Pazdernik spent the ensuing weeks and months building interest around lacrosse at the Los Altos Family YMCA. The Flex6 Lacrosse league ran weekly to allow children to learn the sport in a comfortable, one-hour format. In April, more than 130 children showed up for a USA Lacrosse Sankofa clinic at Long Beach City College.
“I was moved. 130 kids at 8 a.m. on a Saturday, learning how to play lacrosse,” said Mike DiGangi, Santino's father. “You want to talk about growing the sport of lacrosse, grassroots level? That’s what the Y is doing.”
For Pazdernik, who has watched the sport grow over the past 18 months, the turnout provided even more motivation to move forward. “It was all you could ask for in a two-hour clinic,” he said. “They left asking, ‘When are you going to do this again?’ It was a gorgeous portrait of the sport and new kids getting an opportunity to play.”
Segura, a second-grader whose two mothers had no experience with lacrosse, had taken part in plenty of extracurricular activities (according to her) — swimming, coding, soccer, fencing, Minecraft — but lacrosse was her new passion. She's talkative. She’ll tell you about her lemonade stand that netted her $100 and show you her Irish jig. She’ll even offer to battle you in Pokemon.
Now, lacrosse has become part of the discussion.
“It’s very, very, very, very, very confusing, but very fun,” Segura said. “I like it because it’s very different from the other sports I heard about. When I score, people start cheering on the sidelines and I’ve experienced that many times.”

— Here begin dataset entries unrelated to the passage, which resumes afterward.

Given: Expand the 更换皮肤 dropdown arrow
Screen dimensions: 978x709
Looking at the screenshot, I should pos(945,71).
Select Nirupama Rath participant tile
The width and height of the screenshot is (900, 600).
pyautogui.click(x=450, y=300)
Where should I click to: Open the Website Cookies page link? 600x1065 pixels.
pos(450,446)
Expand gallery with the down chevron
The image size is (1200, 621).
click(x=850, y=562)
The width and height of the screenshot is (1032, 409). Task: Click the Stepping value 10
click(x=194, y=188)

Neenon Segura is a Black woman that works at NASA’s jet propulsion lab. Leticia Segura is a first-generation citizen who moved to the U.S. from Belize when she was a child. As she makes friends and finds new sports at the YMCA, Harper Segura’s parents want to make sure she doesn’t feel isolated by her heritage.

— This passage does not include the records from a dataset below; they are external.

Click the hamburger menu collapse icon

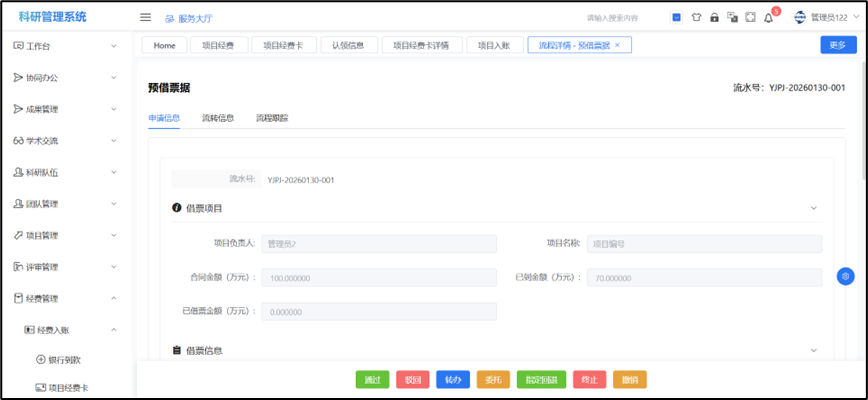click(145, 17)
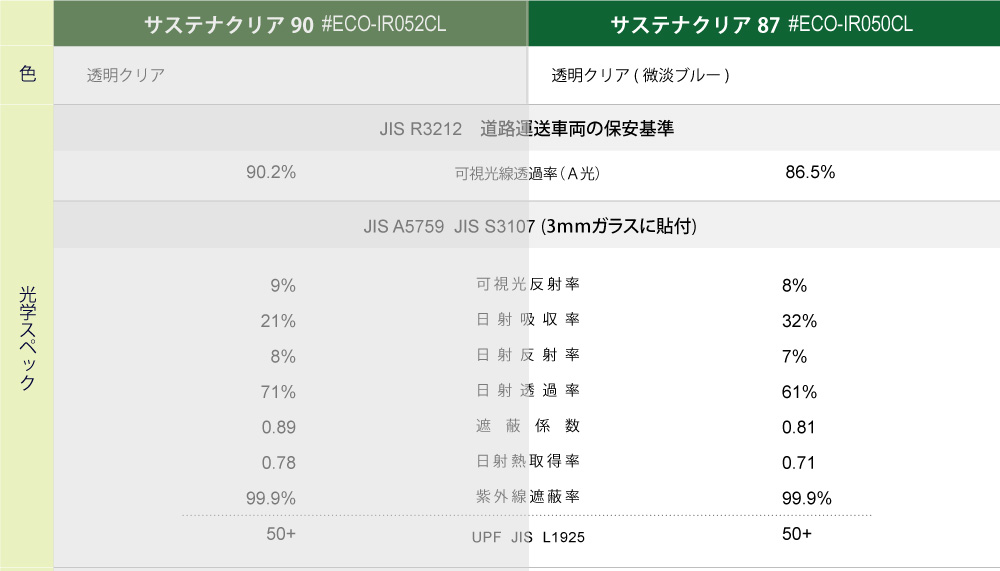This screenshot has width=1000, height=571.
Task: Click the 可視光反射率 row label
Action: coord(528,285)
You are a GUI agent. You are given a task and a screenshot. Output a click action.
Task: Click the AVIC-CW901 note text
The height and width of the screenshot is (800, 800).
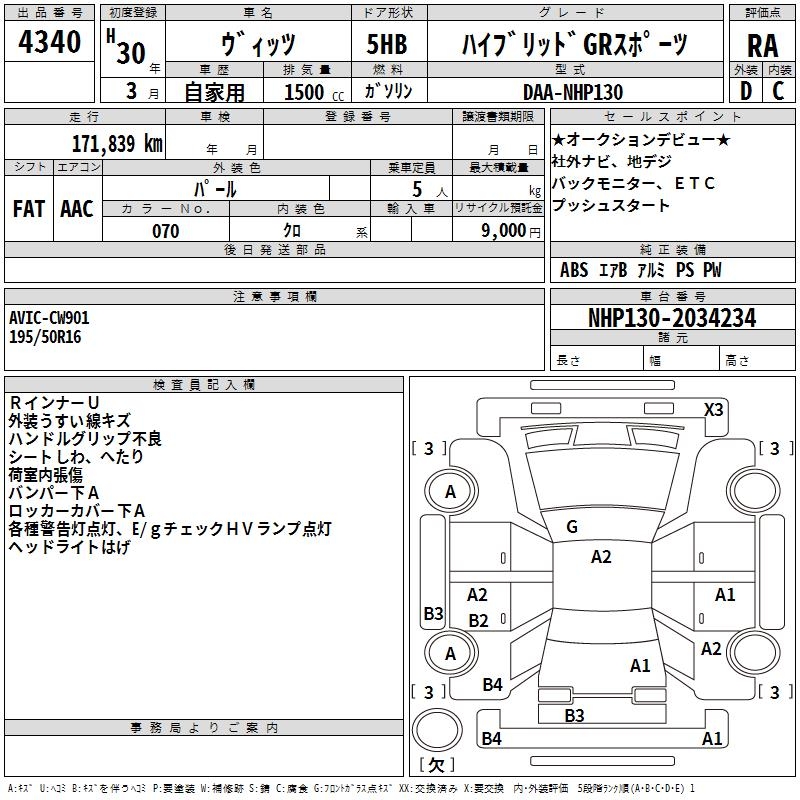(x=49, y=318)
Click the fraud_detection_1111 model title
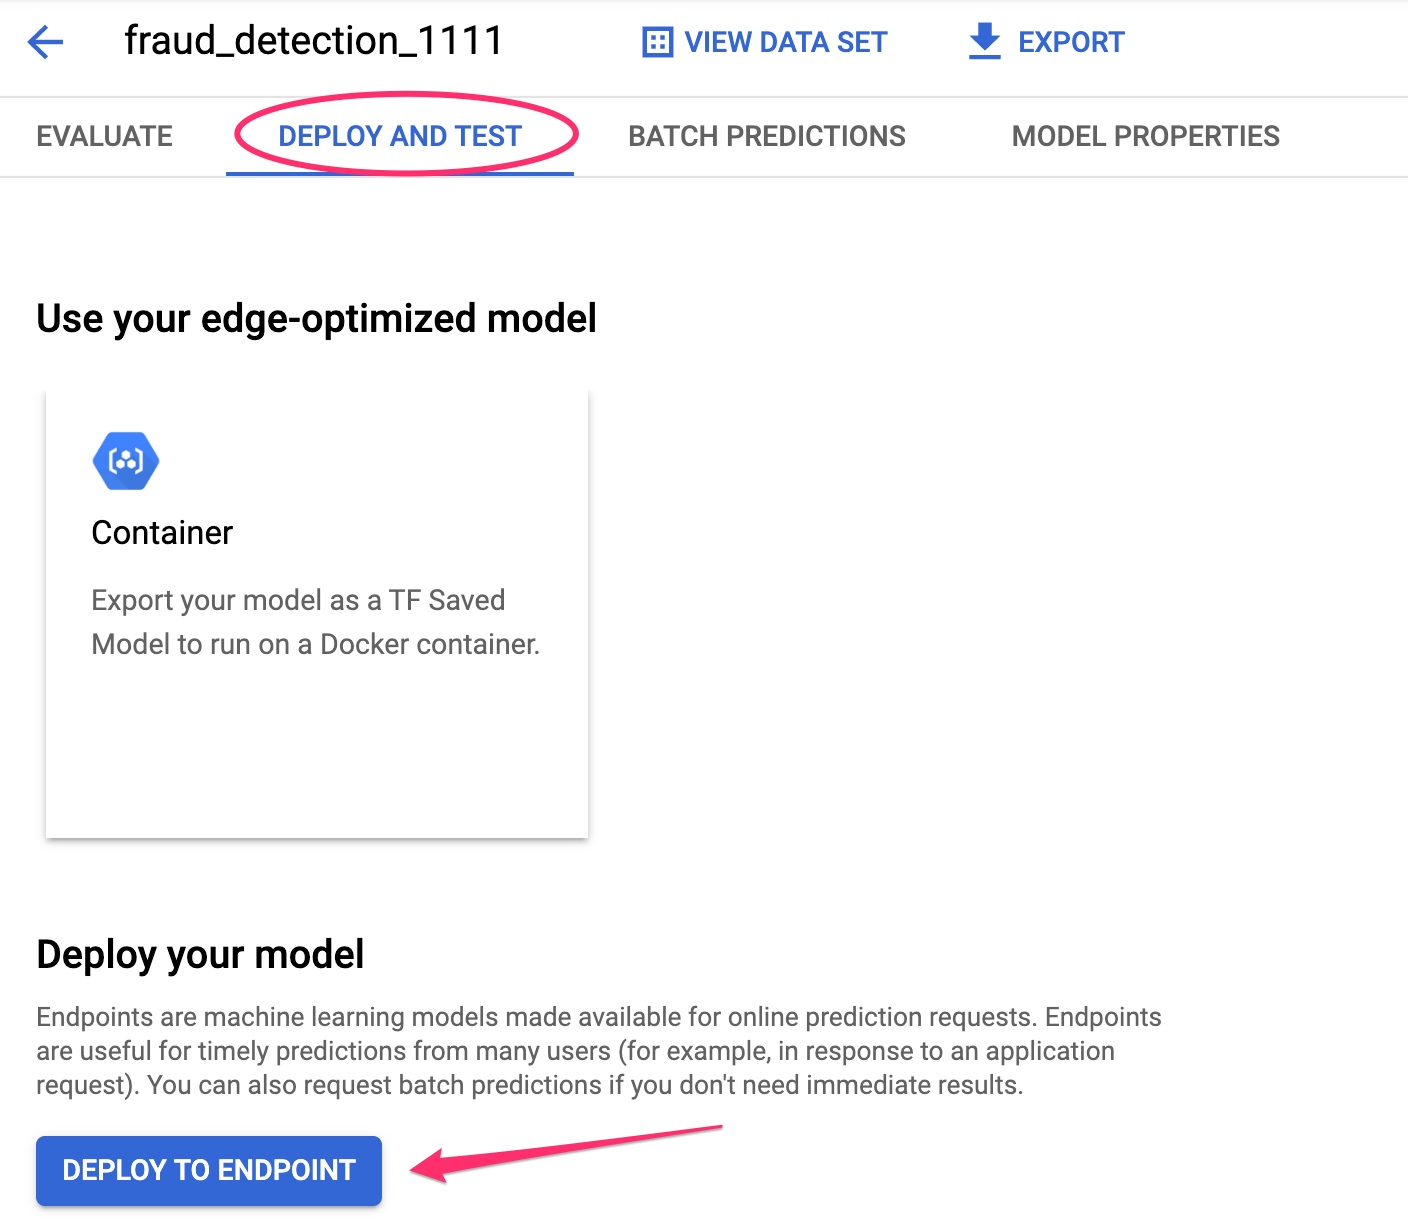Screen dimensions: 1408x1228 tap(313, 41)
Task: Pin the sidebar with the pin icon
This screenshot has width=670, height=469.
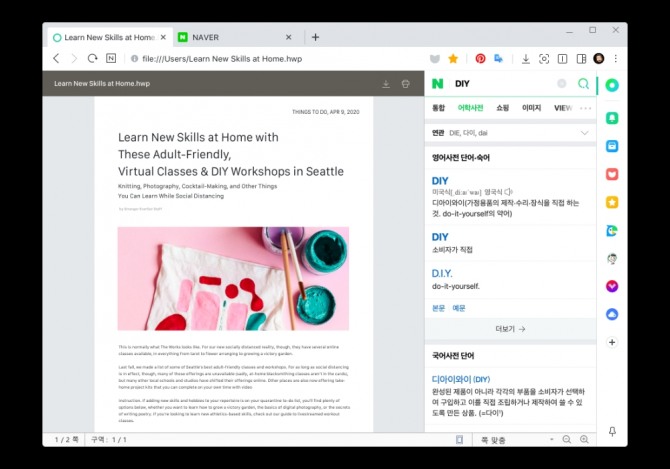Action: (x=612, y=432)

“Because I’m African-American and she’s a mixture, I still want her to see some of me and some of herself out there,” Neenon Segura said. “Most of the sports out here are a melting pot, so I think we can strive for even more.”
Mike DiGangi, born in Yonkers, N.Y., picked up lacrosse as he was growing up and fell in love with the game while training at the Naval Academy. Now based in Long Beach, DiGangi has supported his two sons (Santino and Dominic) in whatever sport they chose. When Santino asked about lacrosse at age 5, they learned the Beach Cities Lacrosse program offered teams starting at the U8 level.

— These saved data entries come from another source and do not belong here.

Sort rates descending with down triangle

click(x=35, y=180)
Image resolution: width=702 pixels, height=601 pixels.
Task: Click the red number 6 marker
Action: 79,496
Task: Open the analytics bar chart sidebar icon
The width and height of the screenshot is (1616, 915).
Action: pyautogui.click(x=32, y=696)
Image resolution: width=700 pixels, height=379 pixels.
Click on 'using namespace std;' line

“The kid turns 8. He’s at his eighth birthday party. He hasn’t even gotten his cake, and he's like, ‘Hey, Dad, you know what this means?’” Mike DiGangi said. “I said, ‘What?’ He said, ‘I can play lacrosse.’”
Santino DiGangi took a moment away from hitting the rebounder with his goalie stick to pick up the phone on the porch. USA Lacrosse arranged a surprise FaceTime with U.S. U21 goalie and soon-to-be NCAA champion Liam Entenmann — someone he admired and emulated.
“I’m a huge fan,” he said, his hands shaking as he held the phone. “I play goalie, too.”
They talked for 15 minutes about goalkeeping and how the Notre Dame star got to the next level. DiGangi asked Entenmann specific questions about preparation and how to handle the mental side of standing in the cage. When the call ended, he gripped his goalie stick tightly.
“That just made my year," he said.
“It’s not every day you get to meet your hero,” his father answered.
Santino DiGangi and his younger brother, Dominic, had both played lacrosse before it came to their local YMCA. They participate in the Flex6 Lacrosse league anyway, sometimes offering pointers to peers who are picking up a stick for the first time. There's a lacrosse movement afoot in a city with a rich professional sports background.
“There is not a professional sport that Long Beach hasn’t produced top-tier talent in,” Mike DiGangi said. “In football, there are more Long Beach athletes than any other city per capita. Ever heard of Billie Jean King? She’s from Long Beach. Heard of Tony Gwynn? Long Beach. You can’t tell me that some of the kids that are out there participating in sports today, if you put a lacrosse stick in their hand, that they’re not going to be phenomenal athletes. It’s a wrap.”